Private Equity has sabotaged every attempt to end emergency room “surprise billing”
October 21, 2021
Originally published at pluralistic.net
Cory Doctorow
“Surprise billing” is when you go to the ER and discover that the doc, the specialist, or the test you got were performed by “independent contractors” who are not part of the hospital’s deal with your insurer. It means bills for thousands (literally) for an ice-pack.

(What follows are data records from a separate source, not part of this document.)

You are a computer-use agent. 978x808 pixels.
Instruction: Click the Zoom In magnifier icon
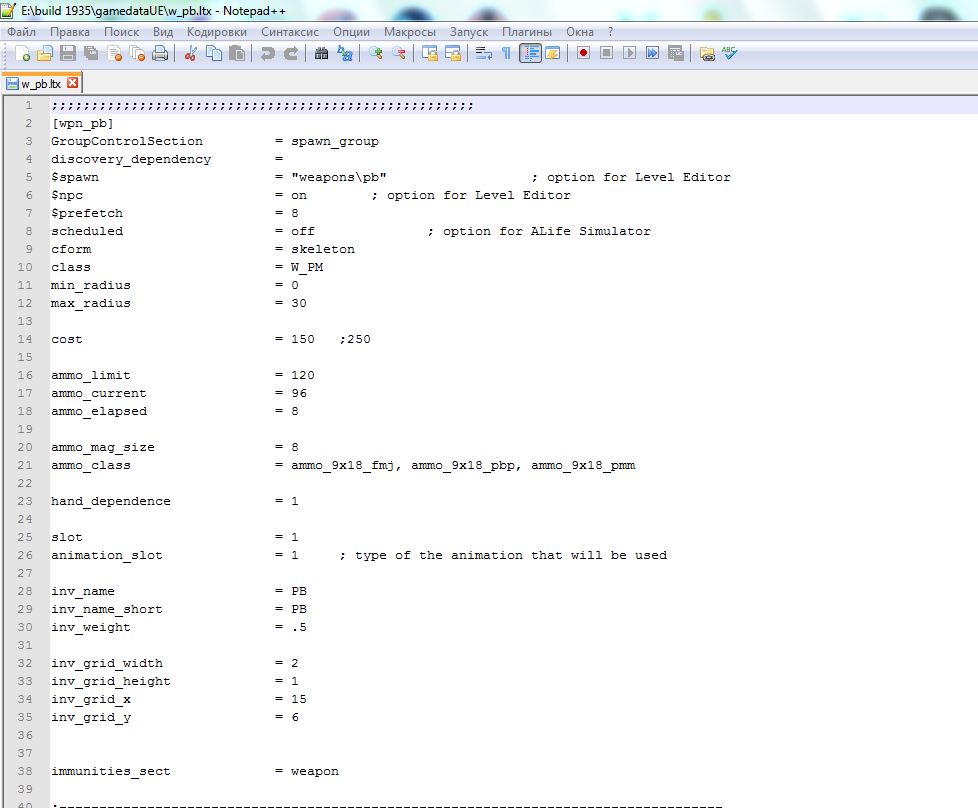tap(376, 54)
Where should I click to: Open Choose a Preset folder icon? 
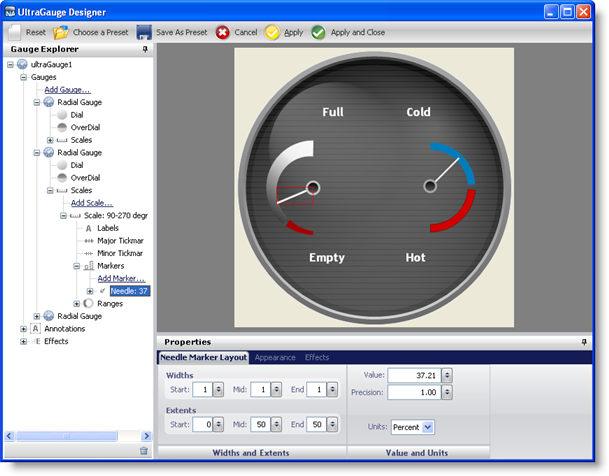coord(61,32)
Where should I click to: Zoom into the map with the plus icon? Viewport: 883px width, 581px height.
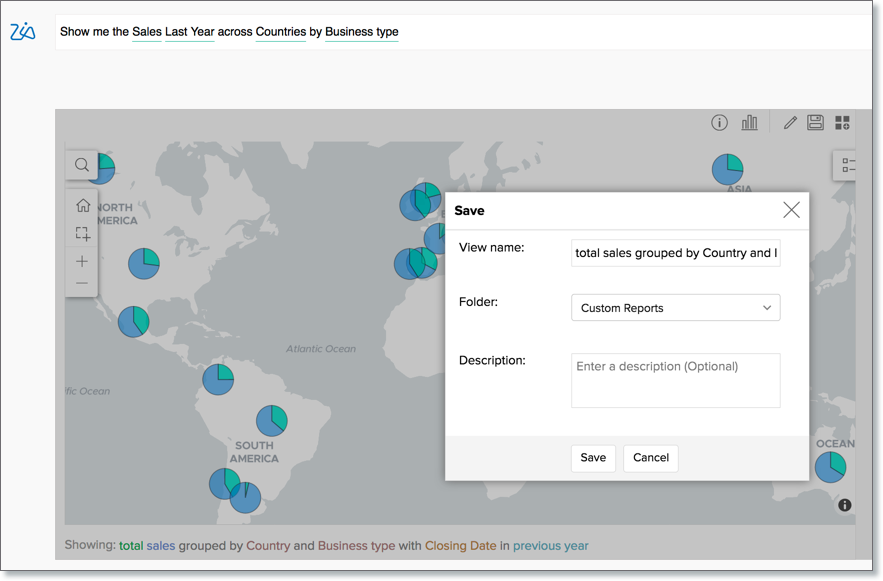pos(82,262)

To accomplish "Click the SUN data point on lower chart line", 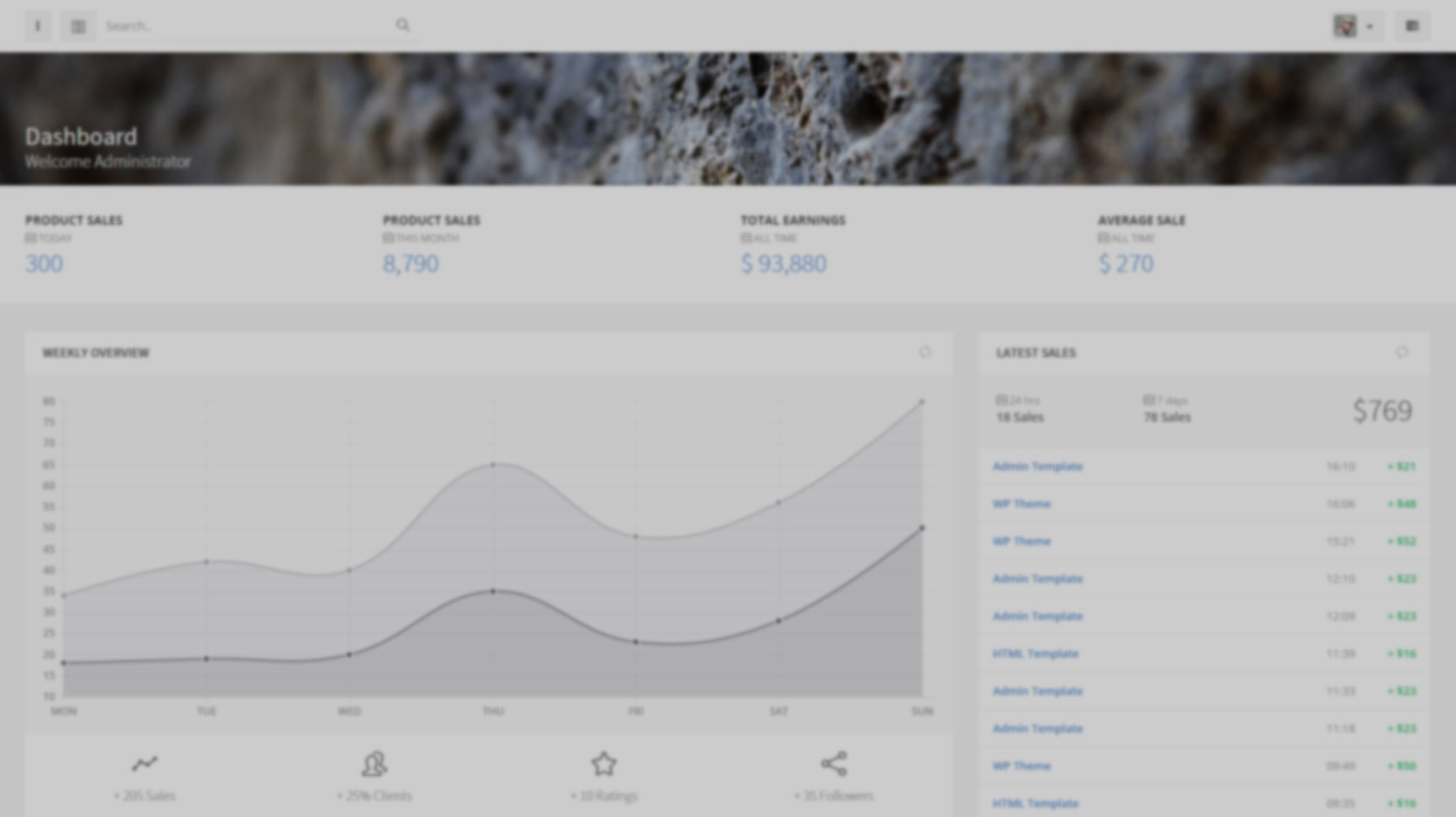I will (922, 528).
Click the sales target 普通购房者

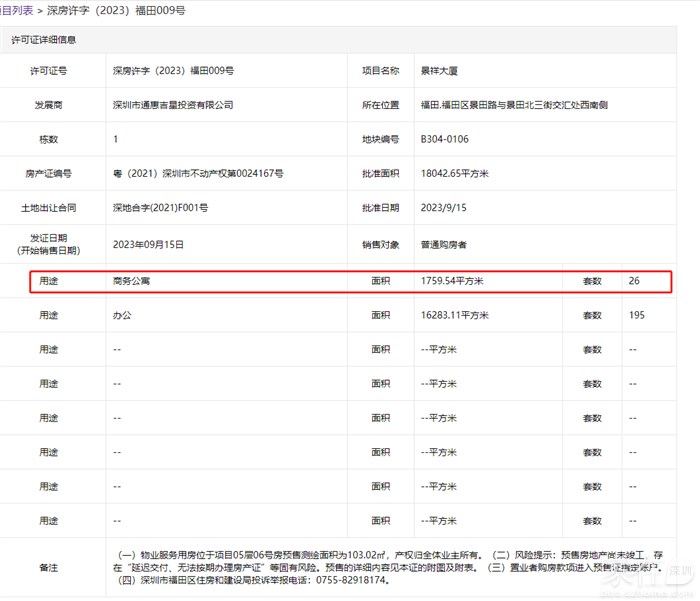444,244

The surprise billing epidemic has an unsurprising root cause: private equity looters who buy up doctor’s groups and specialists’ practices for the express purpose of gouging people experiencing medical emergencies (or their parents – it’s rampant in NICUs).
https://www.nakedcapitalism.com/2020/02/private-equitys-war-to-preserve-surprise-billing.html
It’s working: “The odds of getting a surprise bill increased from 32% (2010) to 43% (2016), with amounts rising from $220 to $628. Out of network billing raises health care costs by $40 billion per year.”
The PE firms behind it are the largest in the world: Teamhealth (formerly Blackrock, now KKR) raised ER bills by 68%. They have plenty left over to lobby for expanded shenanigan powers.
Two Congressional bills to address surprise billing were killed by PE astroturf operations where fake groups like “Physicians for Fair Coverage” ($1.2m) and Doctor Patient Unity ($28m) spent millions lobbying and advertising against the bills.
https://cepr.net/report/why-its-so-hard-to-end-surprise-medical-bills/
One measure nearly squeaked through, only to be sabotaged by Rep Richard Neal [D-MA], who snuck in a “compromise” that sent all disputes to a corporate arbitrator on the payroll of the PE firms, who would decide whether their paymasters had acted unfairly when they billed you.
The measure rescued the share-price of Envision and Teamhealth, reassuring investors that the gouging could continue uninterrupted.